Segment Start: Source material

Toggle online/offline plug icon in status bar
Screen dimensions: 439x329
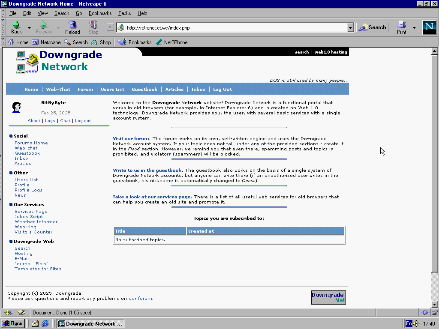pyautogui.click(x=424, y=313)
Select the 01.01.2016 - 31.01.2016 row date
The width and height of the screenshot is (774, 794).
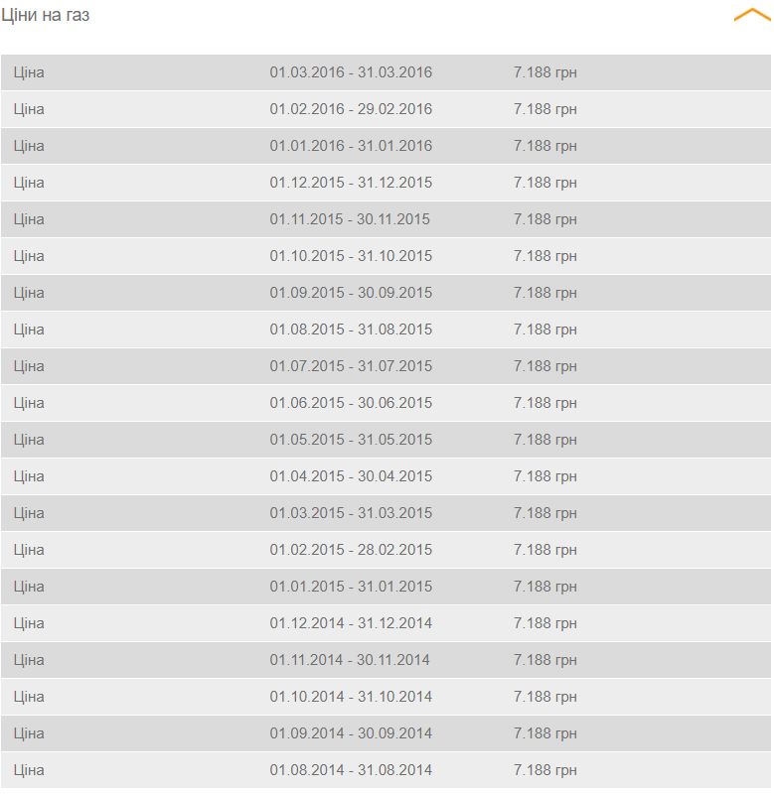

Segment End: Source material

--- About this exercise ---
What is needed is an exact transcription of the lines from the one containing "Select the 01.01.2016 - 31.01.2016 row date" through the last line of the records above, both included, with no pictures.

--- Solution ---
Select the 01.01.2016 - 31.01.2016 row date
The width and height of the screenshot is (774, 794).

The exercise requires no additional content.